▸ Quoted text
“Bookends” (by Lou Manfredo)

Lou Manfredo’s stories for EQMM include a series of five classical whodunits set in the mid twentieth-century on Long Island (a series we were very sorry to see end!) as well as some of the dark crime tales for which he is perhaps better known. One of his noir stories, “Case Closed,” can be found in a volume to be released next week: The Best of the Best American Mystery Stories: The First Ten Years, edited by Otto Penzler. But the author is also a novelist, with three books out in a series starring Brooklyn cop Joe Rizzo (Rizzo’s War, Rizzo’s Fire, and Rizzo’s Daughter). In a starred review of Rizzo’s Fire, Kirkus Reviews called Rizzo “the most authentic cop in contemporary crime fiction.” After reading Lou’s account of how his own love for reading began, I imagine readers who haven’t discovered his fiction yet will want to do so, and we’ve got a new Manfredo story coming up later this year in EQMM. —Janet Hutchings

I suspect the most impossible of tasks would be to find a writer who had not first been a reader; a voracious one, more than likely.

I’ve recently had occasion to contemplate that while sitting at my writing desk, fiddling with a new ribbon for my Smith-Corona. (Yes, I confess: I write on an electric typewriter. I am a proud and defiant dinosaur). My eyes had fallen upon the bookshelf opposite my desk to what I consider to be my most valuable and cherished possessions: twenty-seven hardcover volumes of original Hardy Boys mysteries and a single hardcover of Follow My Leader by James B. Garfield.

▸ Data section
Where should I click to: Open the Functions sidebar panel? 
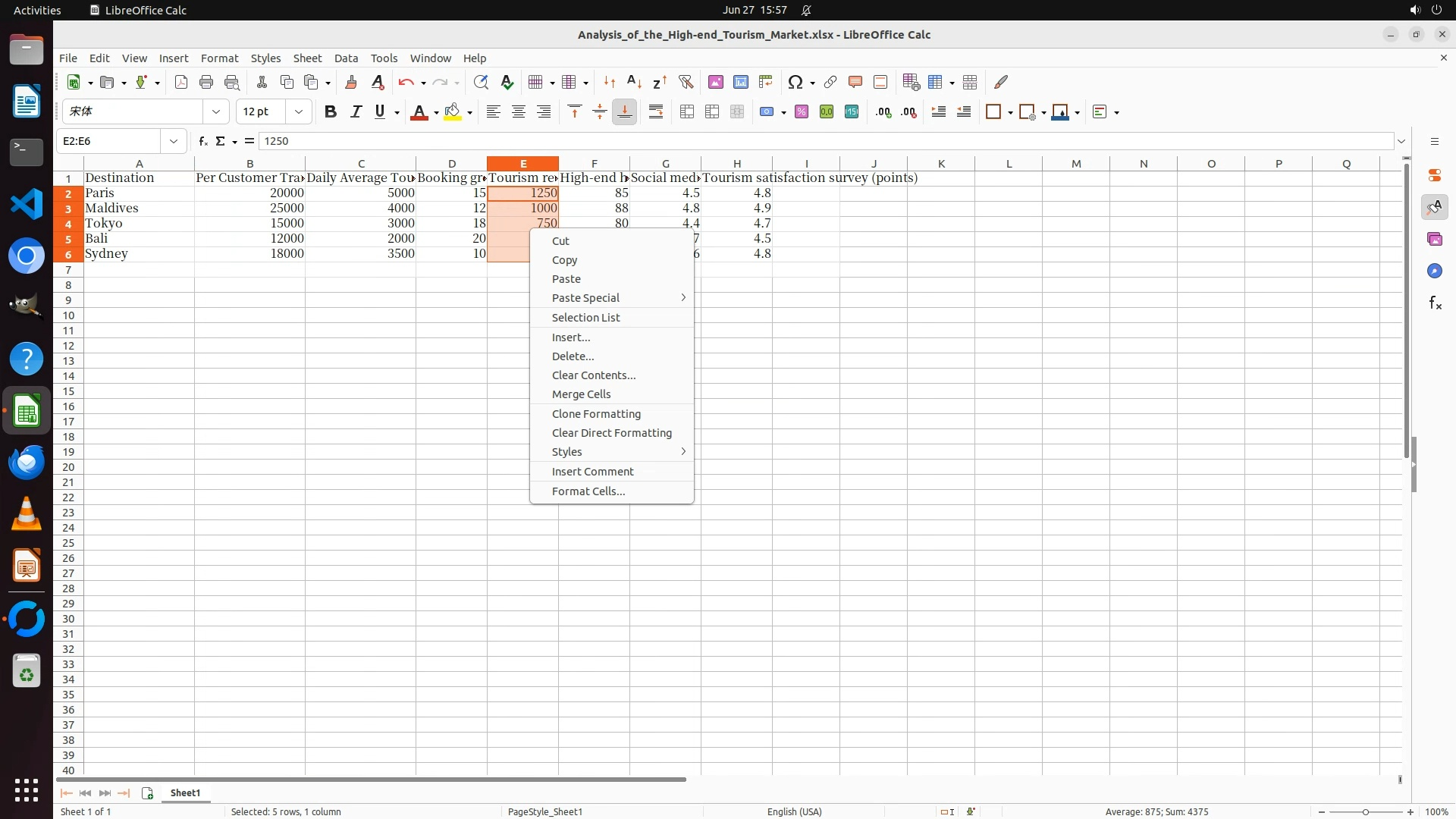[x=1435, y=303]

▸ Brief
Retype the passage of the "Bookends" text between "I suspect the" and "James B. Garfield.", inclusive.

▸ Solution to the problem
I suspect the most impossible of tasks would be to find a writer who had not first been a reader; a voracious one, more than likely.

I’ve recently had occasion to contemplate that while sitting at my writing desk, fiddling with a new ribbon for my Smith-Corona. (Yes, I confess: I write on an electric typewriter. I am a proud and defiant dinosaur). My eyes had fallen upon the bookshelf opposite my desk to what I consider to be my most valuable and cherished possessions: twenty-seven hardcover volumes of original Hardy Boys mysteries and a single hardcover of Follow My Leader by James B. Garfield.